First Pride Parade In Princeton Planned For Saturday, June 22
PRIDE PARADE PROMOTERS: A large group of organizers and supporters of the first-ever Pride Parade in Princeton met at the Bayard Rustin Center for Social Justice on Wiggins Street earlier in the month to help plan for the launching of the June 22 event. (Photo courtesy of the Bayard Rustin Center for Social Justice)
By Donald Gilpin
Princeton’s first-ever Pride Parade will take place on Saturday, June 22, with participants starting at 11 a.m. at the Municipal Building and marching up Witherspoon Street before turning right on Paul Robeson Place and ending at the Family YMCA.
“We invite all to join us as our LGBTQIA (lesbian, gay, bisexual, transgender, queer or questioning, intersex, asexual or allied) community and their friends, family, and allies march through the historic Witherspoon-Jackson neighborhood and end up at a fabulous after-party at the Princeton YMCA,” said Chief Activist Robt Seda-Schreiber of the Bayard Rustin Center for Social Justice, which is organizing the event.
“What better way to walk the walk (both literally and figuratively) of inclusivity and intersectionality than to bring together all of our beautifully diverse communities,” he continued. [Intersectionality refers to a person, group, or social problem affected by more than one discrimination or disadvantage.]
Assemblyman Andrew Zwicker (16th legislative district) emphasized the historical context and significance of this event. “Born from the Stonewall riots of 1969, the Pride March was first held in 1970 and has evolved year to year as a way for the LGBTQIA community to move in solidarity and fight for civil rights while celebrating love and community,” he said.
“This year, that same spirit will pour through the streets of Princeton,” he continued. “Each step taken will be a memorial to those who came before, a celebration of our LGBTQIA community today, and a promise of a future where every person can live freely as their true self. I am both humbled and honored to be a part of this inaugural march as we walk together with a common message that hate has no place in New Jersey or anywhere else in our great country.”
Princeton was host to the first same-sex marriage ceremony in Mercer County, officiated by Mayor Liz Lempert, and the town has implemented a number of LGBTQIA-friendly policies in recent years, including trans-inclusive health benefits and job advertising to promote diversity in the workplace.
The Princeton Council is currently
developing an ordinance to convert all single-stall facilities in the municipality to all-gender restrooms, and is working with the Civil Rights Commission to increase inclusion.
“I hope that every resident feels a sense of belonging,” said Mayor Lempert. “We must work together to create a community that is free from hate and safe for all — no matter a person’s sexual orientation or gender identity. I’m looking forward to Princeton’s first Pride Parade and everything it symbolizes.”
Other community leaders also weighed in. “Princeton has been known as a welcoming community for a long time, one that is diverse, equitable, and inclusive, a community that involves and respects all its residents,” said Councilwoman Leticia Fraga. “Thanks to the Bayard Rustin Center for Social Justice, we can assert that it includes our LGBTQIA community.”
Princeton Record Exchange owner Jon Lambert noted, “Princeton Record Exchange has always tried to welcome all who share our passion for music. We are proud to co-sponsor this event with hope that it will help spread this spirit of inclusiveness everywhere.”

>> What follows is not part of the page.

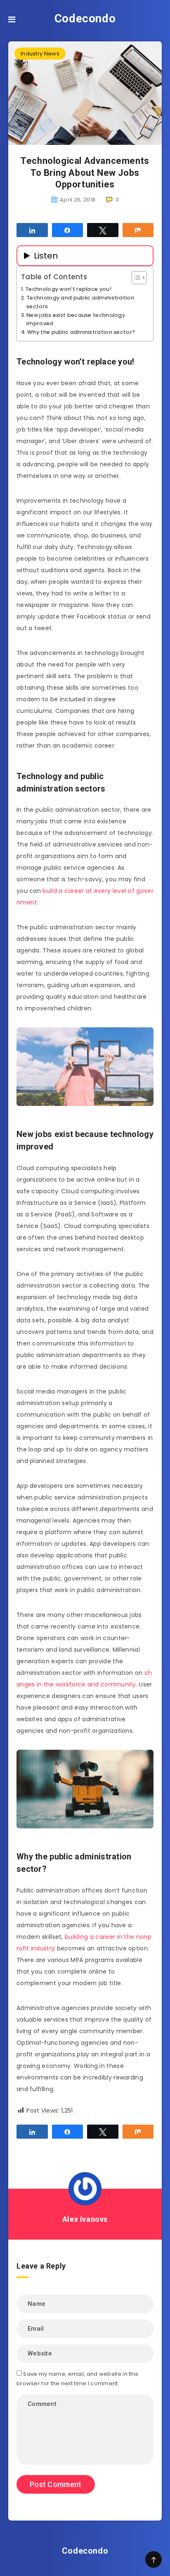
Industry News (40, 54)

Artist/activist Andre Veloux added, “So happy to see the leadership of the Bayard Rustin Center for Social Justice is bringing the long overdue Pride celebrations to Princeton.”
Noting the significance of the concurrence of the 50th anniversary of the Stonewall uprising and the first Princeton Pride parade, Seda-Schreiber stated, “In honor of these concurrent events we will sashay and strut in the delight of how far we have come, as much as we will march in solidarity of how far we have yet to go. It also should be made crystal clear what this means to our LGBTQIA youth. There is absolutely nothing like seeing one of our kids fully embraced in a sea of love and acceptance, indeed the first time for many of them.”
Registration deadline is June 3 for businesses and nonprofits participating in the June 22 inaugural Princeton Pride Parade. More information on how to march, participate, donate, and volunteer is available at rustincenter.org/pride-parade.